Start of EXTRACTED MATERIAL

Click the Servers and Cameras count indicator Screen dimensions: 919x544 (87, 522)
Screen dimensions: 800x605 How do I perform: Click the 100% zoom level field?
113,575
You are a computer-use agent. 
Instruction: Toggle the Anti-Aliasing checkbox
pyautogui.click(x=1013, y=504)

End of EXTRACTED MATERIAL
Start of EXTRACTED MATERIAL

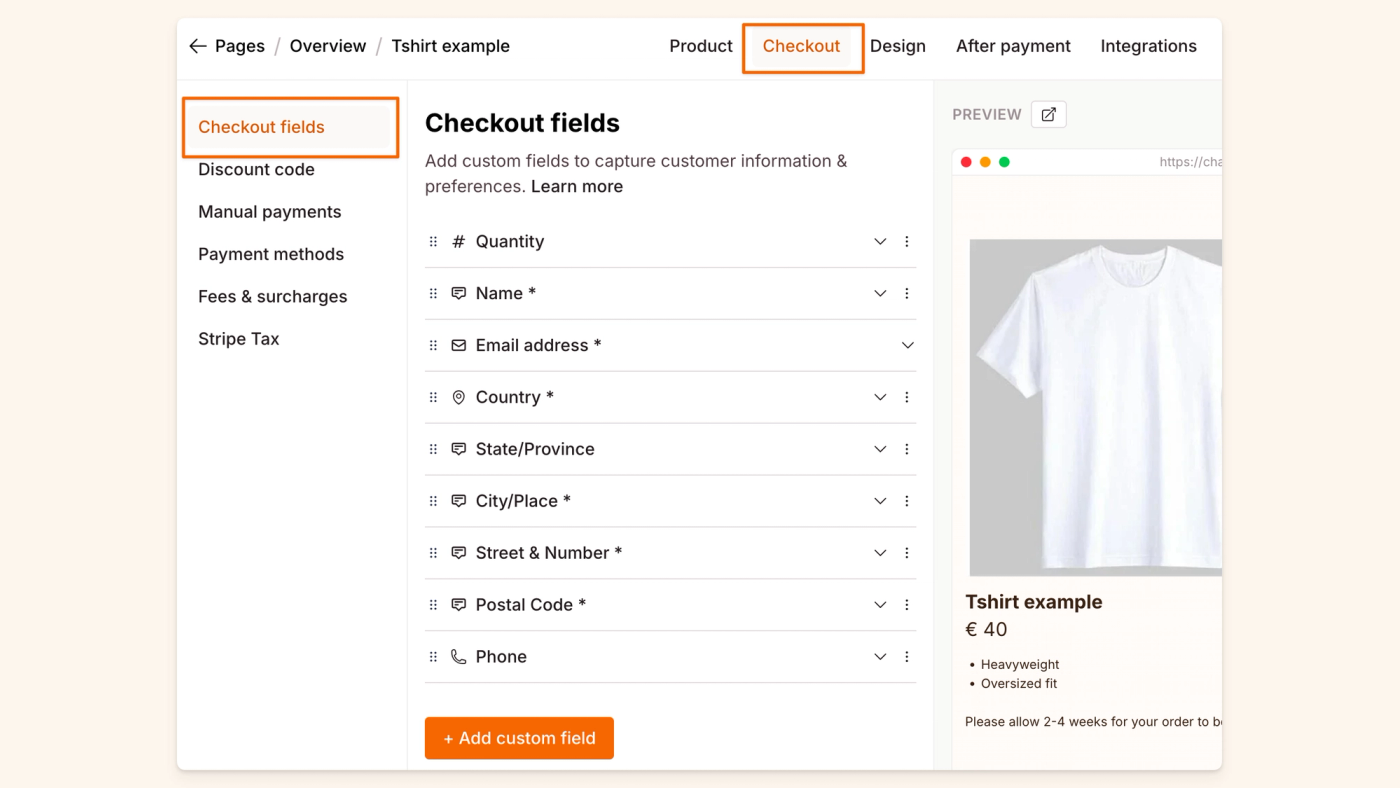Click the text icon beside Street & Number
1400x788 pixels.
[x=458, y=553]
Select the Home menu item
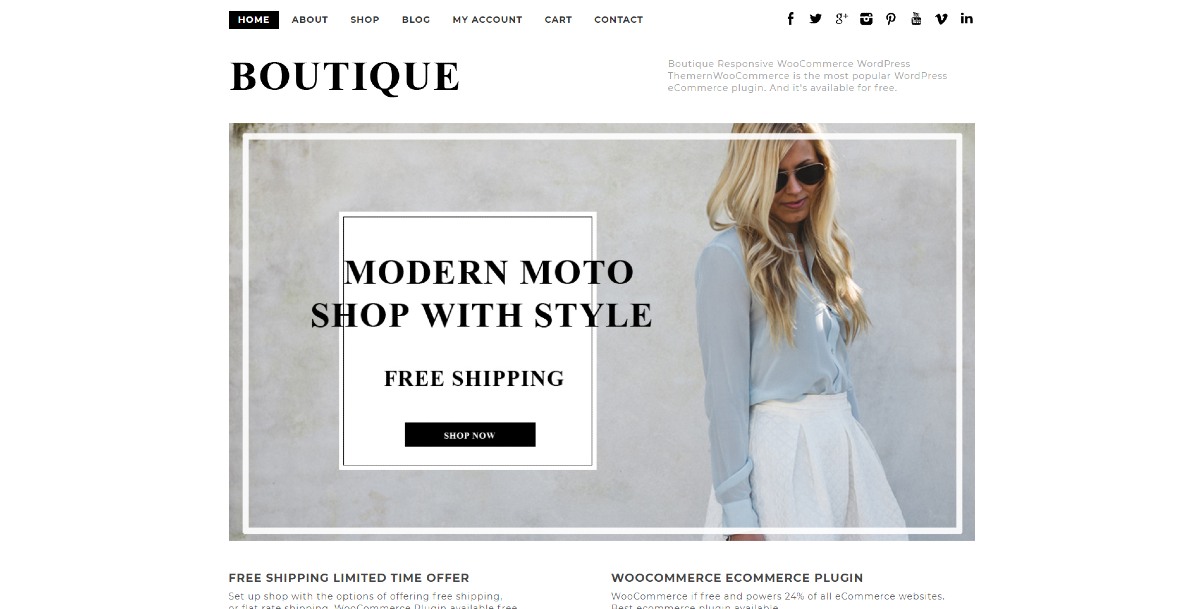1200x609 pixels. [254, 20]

End of EXTRACTED MATERIAL

— GIVEN PROBLEM —
Update the rows starting at "Click the Servers" and ending at "pyautogui.click(x=1013, y=504)", changing "checkbox" to "check box" and leaving everything else as it is.

— OUTPUT FOR THIS TASK —
Click the Servers and Cameras count indicator Screen dimensions: 919x544 (87, 522)
Screen dimensions: 800x605 How do I perform: Click the 100% zoom level field?
113,575
You are a computer-use agent. 
Instruction: Toggle the Anti-Aliasing check box
pyautogui.click(x=1013, y=504)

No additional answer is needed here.